Heidi Isern

writer. thinker. whiskey drinker.

Experimenting

My first drug conversation with my parents went something like this:

Dad: “Well I know you are going to try something…so just do pot okay? Try it once, maybe twice, and get it out of your system. NOTHING MORE.”

Obviously Dad had not been watching the DARE programs citing marijuana as a gateway drug.

Mom: “You know, it just was a waste of time. Really, I was always more into natural highs. Like running! Yes! That’s where you should focus. Much more meaningful and much less headache in the morning.”

My mother had a point. Plus I had been shown the exploitation film “Reefer Madness” where marijuana fiends go berserk and rape and kill each other after rolling joints. That certainly wasn’t a desired outcome.

My parents were trying to guide me to be the best version of myself. But what does “best” mean? Is it sticking to rulebooks, societal standards and corporate ladders? Or is it going through a journey of investigation taking multiple samples out of life before deciding on a path? Or is it merely getting outside your comfort zone? I was a product of two hippies turned scientists; my DNA had curiosity embedded in it. I was doomed to be an experimentalist…

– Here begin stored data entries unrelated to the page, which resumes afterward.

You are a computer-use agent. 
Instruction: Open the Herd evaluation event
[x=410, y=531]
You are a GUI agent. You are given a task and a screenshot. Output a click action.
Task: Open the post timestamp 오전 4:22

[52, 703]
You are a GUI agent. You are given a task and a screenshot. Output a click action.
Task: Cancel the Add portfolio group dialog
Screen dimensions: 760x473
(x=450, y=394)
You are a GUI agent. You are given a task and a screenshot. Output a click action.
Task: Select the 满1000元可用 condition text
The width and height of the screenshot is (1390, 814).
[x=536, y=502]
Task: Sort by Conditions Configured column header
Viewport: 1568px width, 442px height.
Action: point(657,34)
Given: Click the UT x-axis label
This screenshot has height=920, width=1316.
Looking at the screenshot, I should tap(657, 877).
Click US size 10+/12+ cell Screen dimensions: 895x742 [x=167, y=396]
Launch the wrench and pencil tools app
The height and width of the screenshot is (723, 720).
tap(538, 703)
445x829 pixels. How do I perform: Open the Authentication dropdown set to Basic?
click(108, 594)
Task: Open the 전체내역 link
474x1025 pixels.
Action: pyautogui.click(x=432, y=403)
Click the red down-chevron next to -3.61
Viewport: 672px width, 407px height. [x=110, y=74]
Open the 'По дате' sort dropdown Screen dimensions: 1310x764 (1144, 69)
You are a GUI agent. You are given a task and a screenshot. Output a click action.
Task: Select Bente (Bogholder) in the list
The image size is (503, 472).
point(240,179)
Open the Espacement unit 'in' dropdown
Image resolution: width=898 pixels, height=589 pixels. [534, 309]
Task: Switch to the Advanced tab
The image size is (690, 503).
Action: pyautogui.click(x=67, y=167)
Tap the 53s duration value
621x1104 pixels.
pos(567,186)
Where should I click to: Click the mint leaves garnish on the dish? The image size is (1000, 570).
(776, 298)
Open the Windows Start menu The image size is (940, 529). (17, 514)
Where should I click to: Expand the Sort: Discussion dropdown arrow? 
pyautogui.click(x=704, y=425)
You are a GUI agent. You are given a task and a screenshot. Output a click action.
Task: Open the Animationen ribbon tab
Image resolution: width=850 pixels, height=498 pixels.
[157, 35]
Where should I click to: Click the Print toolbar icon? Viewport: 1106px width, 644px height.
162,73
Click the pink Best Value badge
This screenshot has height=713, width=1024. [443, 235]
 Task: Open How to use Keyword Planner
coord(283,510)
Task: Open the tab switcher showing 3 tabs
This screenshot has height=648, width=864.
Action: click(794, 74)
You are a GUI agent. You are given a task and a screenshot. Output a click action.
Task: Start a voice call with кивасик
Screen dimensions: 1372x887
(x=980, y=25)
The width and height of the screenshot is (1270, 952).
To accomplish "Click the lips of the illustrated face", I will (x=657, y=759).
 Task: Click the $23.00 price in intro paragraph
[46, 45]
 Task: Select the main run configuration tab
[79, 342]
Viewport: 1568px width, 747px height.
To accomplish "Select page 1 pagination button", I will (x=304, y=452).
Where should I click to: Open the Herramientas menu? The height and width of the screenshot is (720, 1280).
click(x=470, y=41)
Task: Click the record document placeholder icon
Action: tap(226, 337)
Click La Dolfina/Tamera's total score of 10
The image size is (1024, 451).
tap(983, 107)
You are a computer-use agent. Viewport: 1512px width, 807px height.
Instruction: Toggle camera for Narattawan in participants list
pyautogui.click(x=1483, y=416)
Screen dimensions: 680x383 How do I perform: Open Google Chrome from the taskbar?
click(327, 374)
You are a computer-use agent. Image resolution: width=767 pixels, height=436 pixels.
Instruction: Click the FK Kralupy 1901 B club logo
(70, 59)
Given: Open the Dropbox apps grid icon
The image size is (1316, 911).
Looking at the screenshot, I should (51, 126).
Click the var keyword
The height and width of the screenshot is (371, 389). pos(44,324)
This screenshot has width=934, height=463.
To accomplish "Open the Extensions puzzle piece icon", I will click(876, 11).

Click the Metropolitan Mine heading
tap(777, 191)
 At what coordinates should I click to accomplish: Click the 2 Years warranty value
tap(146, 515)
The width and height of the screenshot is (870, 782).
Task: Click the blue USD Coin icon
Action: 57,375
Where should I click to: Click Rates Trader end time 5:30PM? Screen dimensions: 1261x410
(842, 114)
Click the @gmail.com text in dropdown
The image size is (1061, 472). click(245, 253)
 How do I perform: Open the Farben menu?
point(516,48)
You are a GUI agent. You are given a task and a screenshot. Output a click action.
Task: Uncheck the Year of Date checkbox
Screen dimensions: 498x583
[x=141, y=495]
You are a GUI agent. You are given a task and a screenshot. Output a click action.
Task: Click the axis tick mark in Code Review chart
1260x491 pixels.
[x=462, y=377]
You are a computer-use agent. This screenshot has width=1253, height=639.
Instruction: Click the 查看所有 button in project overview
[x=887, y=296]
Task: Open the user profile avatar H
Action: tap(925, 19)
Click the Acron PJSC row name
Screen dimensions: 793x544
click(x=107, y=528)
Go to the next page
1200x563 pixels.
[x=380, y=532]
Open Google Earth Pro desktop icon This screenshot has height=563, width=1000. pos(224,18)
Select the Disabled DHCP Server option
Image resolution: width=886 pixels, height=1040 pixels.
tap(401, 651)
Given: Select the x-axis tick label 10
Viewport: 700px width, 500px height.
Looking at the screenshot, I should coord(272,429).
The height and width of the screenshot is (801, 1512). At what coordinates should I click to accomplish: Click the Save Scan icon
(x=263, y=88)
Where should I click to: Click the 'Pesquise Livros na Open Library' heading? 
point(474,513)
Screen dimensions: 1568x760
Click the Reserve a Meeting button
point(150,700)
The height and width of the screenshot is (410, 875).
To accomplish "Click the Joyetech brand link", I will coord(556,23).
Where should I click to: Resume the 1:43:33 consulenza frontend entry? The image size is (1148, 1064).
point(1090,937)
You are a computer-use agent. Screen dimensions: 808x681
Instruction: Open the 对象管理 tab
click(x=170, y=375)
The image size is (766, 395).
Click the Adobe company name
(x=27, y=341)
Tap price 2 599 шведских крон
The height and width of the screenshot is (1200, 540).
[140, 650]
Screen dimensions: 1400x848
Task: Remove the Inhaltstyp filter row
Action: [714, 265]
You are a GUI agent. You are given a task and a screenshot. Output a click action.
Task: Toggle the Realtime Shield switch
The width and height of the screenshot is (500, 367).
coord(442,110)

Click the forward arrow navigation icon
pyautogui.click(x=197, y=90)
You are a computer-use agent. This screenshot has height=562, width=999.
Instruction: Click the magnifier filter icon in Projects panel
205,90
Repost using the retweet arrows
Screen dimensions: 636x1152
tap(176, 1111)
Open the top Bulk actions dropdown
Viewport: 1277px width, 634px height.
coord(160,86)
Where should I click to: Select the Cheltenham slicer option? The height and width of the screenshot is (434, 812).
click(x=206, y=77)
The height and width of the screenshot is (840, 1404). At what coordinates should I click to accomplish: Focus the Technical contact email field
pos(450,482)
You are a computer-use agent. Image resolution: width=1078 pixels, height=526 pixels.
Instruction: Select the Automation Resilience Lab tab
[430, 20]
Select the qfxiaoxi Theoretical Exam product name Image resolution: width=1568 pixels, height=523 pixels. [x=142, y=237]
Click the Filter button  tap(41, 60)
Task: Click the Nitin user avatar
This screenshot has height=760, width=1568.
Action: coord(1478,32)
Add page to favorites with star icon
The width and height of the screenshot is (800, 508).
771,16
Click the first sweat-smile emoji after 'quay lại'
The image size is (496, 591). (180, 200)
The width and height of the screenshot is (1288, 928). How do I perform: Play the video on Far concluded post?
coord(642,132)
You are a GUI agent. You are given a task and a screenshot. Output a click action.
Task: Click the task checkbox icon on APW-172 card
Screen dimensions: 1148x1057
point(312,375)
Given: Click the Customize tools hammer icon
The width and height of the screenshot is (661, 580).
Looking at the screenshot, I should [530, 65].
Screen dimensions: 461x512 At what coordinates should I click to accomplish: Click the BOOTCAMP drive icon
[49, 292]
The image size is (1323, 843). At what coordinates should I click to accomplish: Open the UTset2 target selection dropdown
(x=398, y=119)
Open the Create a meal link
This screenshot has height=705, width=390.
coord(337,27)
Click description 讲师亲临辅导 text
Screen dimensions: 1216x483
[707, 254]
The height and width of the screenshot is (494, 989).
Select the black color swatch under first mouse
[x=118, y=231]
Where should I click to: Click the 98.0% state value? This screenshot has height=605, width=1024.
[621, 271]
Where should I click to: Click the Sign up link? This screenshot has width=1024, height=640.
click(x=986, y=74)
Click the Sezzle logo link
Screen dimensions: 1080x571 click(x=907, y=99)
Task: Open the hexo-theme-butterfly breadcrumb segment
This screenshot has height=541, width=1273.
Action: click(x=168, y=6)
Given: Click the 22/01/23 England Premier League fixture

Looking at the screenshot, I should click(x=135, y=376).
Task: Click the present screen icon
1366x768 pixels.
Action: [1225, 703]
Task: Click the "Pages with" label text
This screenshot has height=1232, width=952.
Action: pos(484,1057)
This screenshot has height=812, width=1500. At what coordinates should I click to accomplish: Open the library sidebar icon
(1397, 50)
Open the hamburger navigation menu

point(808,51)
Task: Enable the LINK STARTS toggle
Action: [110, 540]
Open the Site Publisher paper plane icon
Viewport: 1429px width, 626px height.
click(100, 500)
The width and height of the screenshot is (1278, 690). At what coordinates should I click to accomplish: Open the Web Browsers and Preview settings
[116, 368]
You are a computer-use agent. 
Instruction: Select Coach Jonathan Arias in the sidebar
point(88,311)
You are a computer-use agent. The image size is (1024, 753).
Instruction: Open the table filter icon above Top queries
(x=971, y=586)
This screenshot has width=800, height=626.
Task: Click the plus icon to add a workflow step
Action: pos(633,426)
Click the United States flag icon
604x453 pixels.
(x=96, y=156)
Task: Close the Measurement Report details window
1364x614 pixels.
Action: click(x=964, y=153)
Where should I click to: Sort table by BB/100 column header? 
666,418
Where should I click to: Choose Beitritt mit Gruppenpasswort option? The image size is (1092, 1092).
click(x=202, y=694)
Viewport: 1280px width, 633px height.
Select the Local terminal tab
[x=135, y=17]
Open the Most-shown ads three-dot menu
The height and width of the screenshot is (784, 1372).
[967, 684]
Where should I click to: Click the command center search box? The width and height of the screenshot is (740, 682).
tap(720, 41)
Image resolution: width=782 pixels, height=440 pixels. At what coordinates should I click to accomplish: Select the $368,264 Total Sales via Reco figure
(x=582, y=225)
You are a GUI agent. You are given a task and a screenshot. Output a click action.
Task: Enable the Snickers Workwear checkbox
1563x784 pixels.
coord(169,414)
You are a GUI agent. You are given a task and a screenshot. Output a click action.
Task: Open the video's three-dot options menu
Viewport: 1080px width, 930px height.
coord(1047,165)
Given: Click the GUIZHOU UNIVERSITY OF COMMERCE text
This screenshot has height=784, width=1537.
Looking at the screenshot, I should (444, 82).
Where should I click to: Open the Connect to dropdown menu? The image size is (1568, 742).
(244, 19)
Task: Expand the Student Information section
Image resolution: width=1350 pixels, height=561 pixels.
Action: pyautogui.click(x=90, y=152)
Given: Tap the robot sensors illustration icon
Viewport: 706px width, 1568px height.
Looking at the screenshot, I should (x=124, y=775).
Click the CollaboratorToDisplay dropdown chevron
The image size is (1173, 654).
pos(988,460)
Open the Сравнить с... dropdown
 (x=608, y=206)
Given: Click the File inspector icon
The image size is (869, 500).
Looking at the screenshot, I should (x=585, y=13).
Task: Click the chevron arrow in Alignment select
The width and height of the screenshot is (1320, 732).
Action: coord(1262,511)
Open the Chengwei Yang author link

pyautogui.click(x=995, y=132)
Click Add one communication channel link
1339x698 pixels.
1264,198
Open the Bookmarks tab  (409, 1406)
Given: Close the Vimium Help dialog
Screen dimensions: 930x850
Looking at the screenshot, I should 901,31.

Now, this is not a blog post promoting crystal meth labs or the heroin junkies that frequent my neighborhood park at 1am. Experimenting with self-destruction is best left for mid day soap operas (or exploitation films like “Reefer Madness”). But there are other experiments worth trying. You know, the things that push your thinking and make you a better person. This is a post on lessons garnered from experimental journeys.

Trying Poverty
Before my MBA program started, I wanted to see another life outside of corporate America. I took a summer to work in Guatemala teaching basic reading and math in an indigenous highland school. The kids sported shredded clothing, dirty faces, and fleas. At first I didn’t want to get too close to them but their wide eyes coaxed me to soften. As I became comfortable holding their hands around pencils, they smiled. They sat in my lap, they sang me songs, they danced salsa, and they begged me to take them back to America with me. Through my summer with outhouses and second hand clothing, I learned a whole new type of love.

Trying Mayhem
India is chaos. Either you embrace it, you flee from it, or you get massive diarrhea and just get stuck on a toilet. I probably experienced #1 and #3…at the same time. But the embracing had to do with an element outside of my poor taste in street food. In a frantic train station I lost my ticket, my train, and my wallet. In the western world, I would have been done for. But in India, half the station population went on their hands and knees to look for my misplaced money. It was returned, and no one would accept a finder’s fee. In a crazy place like India, karma creates its own order.

Trying Vegetables
I’m from Montana. When I told my family I was giving up steak they almost disowned me. “And no special tofu turkey for you at Thanksgiving!” was the outcry. It wasn’t that I was adverse to meat eaters, I just knew that parts of the planet made ethical decisions to become vegetarian and I wanted to try it too. At first it was challenging. How could you eat a meal without a meaty main course? However, I started to cook more, being creative with food sources. I befriended eggplant and kale and created a more sustainable way of eating. Now, back as a carnivore, I eat meat with appreciation and lots of veggies on the side. By taking time away from the main course, I realized just how good side dishes can be.

Trying Wanton Sex
I was what people called a serial monogamist, going from long term relationship to long term relationship. Casual affairs were not my thing. However when one breakup coincided with me quitting my job and turning 30, I decided I had a fair excuse to be open minded. I flew to Bali, surfed, and met an Australian surfer. At the time, his energy was exactly what I needed to feel alive. The bungalow walls sweated from the heat, the ocean cooled us off. There were neither expectations nor attachments. I left the island with the experience wrapped in a bow….and was reminded to bring those carnal instincts into my next serious relationship.

Trying Mid Day Drinking
I spent a month in France in French school. I was expecting to wear a beret, black spectacles, read literature in dark cafes, and be “très sérieux”. My host parents had other plans. They insisted on weekend trips, nudist beaches, and long lunches with (the now illegal) foie gras and red wine. The problem with midday drinking is that I returned to class every afternoon totally hungover, fearful of verb conjugations. When I cited my problem, the family told me that perhaps I shouldn’t go to class at all but instead take a trip to Saint-Tropez to drink in safety and learn vocabulary from sailors. To the French, learning is best done through pleasure, not work. They told me that if I allowed myself to become seduced by the culture, my mind would relax and my mouth would finally master French phrases. Mais oui!

In the end, I am better for trying different things. I no longer seduce surfers, worship kale, live in highland huts or get drunk Tuesday at noon, but at least I have experienced it. It makes me appreciate the path I’m now on which includes commitment, meat, and funded school districts. I think my parents would approve. Even though I did smoke a joint more than twice.